Namun, aturan baru tersebut dinilai sulit diterapkan di Riau karena mayoritas petani lahan gambut di wilayah ini akan kesulitan mengikuti aturan baru tersebut.
Dosen Universitas Riau yang juga Ketua Komda Riau Himpunan Masyarakat Gambut Indonesia (HGI) Wawan mengatakan jika dipaksakan PP No57/2016 ini akan mengancam perekonomian Riau karena lebih dari 75% lahan gambut yang tengah digarap di provinsi ini akan terkena dampaknya.
Dari 3,87 hektare lahan gambut yag ditanami sawit dan hutan tanaman industri di Riau, lebih dari 75% akan terkena dampaknya jika kebijakan baru ini tetap diberlakukan.
“Ekonomi Riau sangat tergantung dari sawit dan HTI, kalau ini diterapkan maka lebih dari 3 juta hektare harus berubah fungsui menjadi kawasan lindung dan masyarakat akan kehilangan pekerjaan dan penghasilannya,” ujarnya seusai Focus Group Discussion (FGD) soal gambut di Pekanbaru, Selasa (24/1/2017).
Diskusi dihadiri para pakar ilmu tanah dan gambut dari HGI, Himpunan Ilmu Tanah Indonesia (HITI), Badan Penelitian, Pengembangan dan Inovasi Kehutanan Kementerian Lingkungan Hidup dan Kehutanan, Himpunan Kerukunan Tani Indonesia (HKTI), akademisi dan praktisi pertanian, perkebunan dan hutan tanaman di Riau .
Pemerintah merevisi PP No. 71/2014 tentang Perlindungan dan Pengelolaan Ekosistem Gambut menjadi PP No 57/2016 dengan nama yang sama. Revisi tersebut memperketat batasan pengelolaan lahan gambut, diantaranya pembatasan muka air tanah sebesar 0,4 meter untuk tanaman yang digarap di lahan gambut. Batasan ini akan menyulitkan para petani sawit dan akasia di Riau dan mayoritas daerah lainnya.

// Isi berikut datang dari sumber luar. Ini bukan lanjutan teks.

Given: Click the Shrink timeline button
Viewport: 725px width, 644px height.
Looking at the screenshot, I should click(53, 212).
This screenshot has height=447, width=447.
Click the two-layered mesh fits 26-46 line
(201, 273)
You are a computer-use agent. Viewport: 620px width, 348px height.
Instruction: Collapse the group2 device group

Ketua Bidang Hasil Pengolahan Hasil Perkebunan Dewan Pimpinan HKTI Didik Hariyanto menilai revisi aturan itu malah mempersulit dan memperketat para petani untuk melakukan budidaya di lahan gambut. Aturan-aturan kontroversial seperti pembatasan muka air 0,4 meter malah diperkuat dalam aturan baru.
“Kelihatannya, sederhana hanya aturan pembatasan muka 0,4 meter. Tetapi ini merupakan ancaman serius karena aturan tersebut tidak bisa diaplikasikan di lapangan. Dampaknya usaha pertanian dan perkebunan masyarakat serta perusahaan sudah pasti mati karena tidak mungkin mengikuti aturan tersebut.”

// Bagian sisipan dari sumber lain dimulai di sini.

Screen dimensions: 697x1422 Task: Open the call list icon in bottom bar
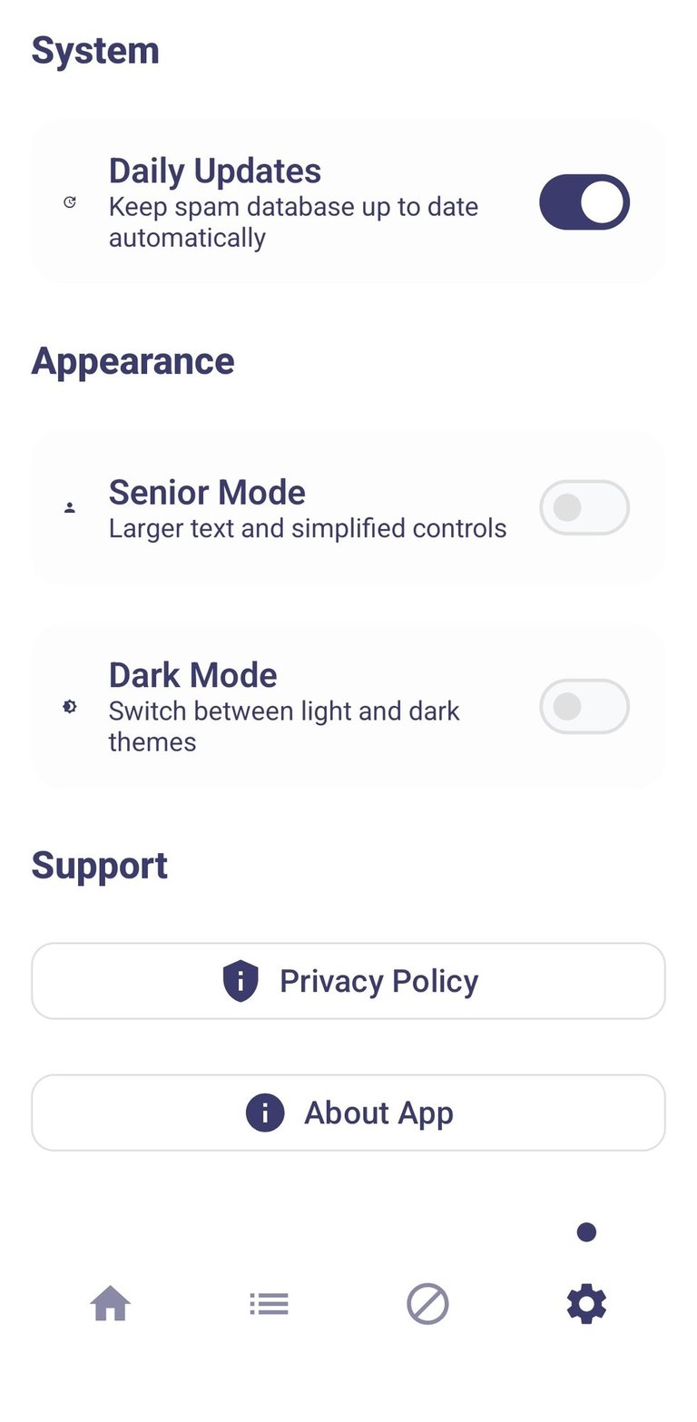269,1304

Menurut Didik, seharusnya pemerintah melindungi kepentingan masyarakat dan dunia usaha dengan kebijakan-kebijakan yang pro rakyat, bisa diaplikasikan dan mendorong pertumbuhan ekonomi.
“Kami mengajak petani dan semua pihak termasuk masyarakat perlu melakukan gugatan kelompok atau class action atas putusan pemerintah tersebut,” kata dia.

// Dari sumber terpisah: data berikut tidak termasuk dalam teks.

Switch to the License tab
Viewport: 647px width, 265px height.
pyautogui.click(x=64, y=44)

Peneliti utama Badan Penelitian Pengembangan dan Inovasi Kementerian Lingkungan Hidup dan Kehutanan Prof. Dr Chairil Anwar Siregar mengemukakan, PP tersebut secara substansial seharusnya mampu menjawab persoalan pemanfaatan lahan gambut untuk budidaya berkelanjutan. “Ini karena sebagian areal gambut berpotensi untuk kegiatan budidaya berkelanjutan, dan hal ini sejalan dengan kenyataan bahwa pertumbuhan populasi penduduk Indonesia yang terus bertambah memerlukan lahan untuk kebutuhan hidupnya.”
Chairil berpendapat, upaya produksi dan konservasi seharusnya bisa bersinergi untuk mendorong pembangunan yang berkelanjutan. Semua pihak harus rasional dalam melihat persoalan yang ada. Pemerintah tidak perlu terlalu menonjolkan usaha konservasi secara berlebihan karena kegiatan produksi sama pentingnya dengan kegiatan konservasi dalam pengelolaan ekosistem gambut secara lestari.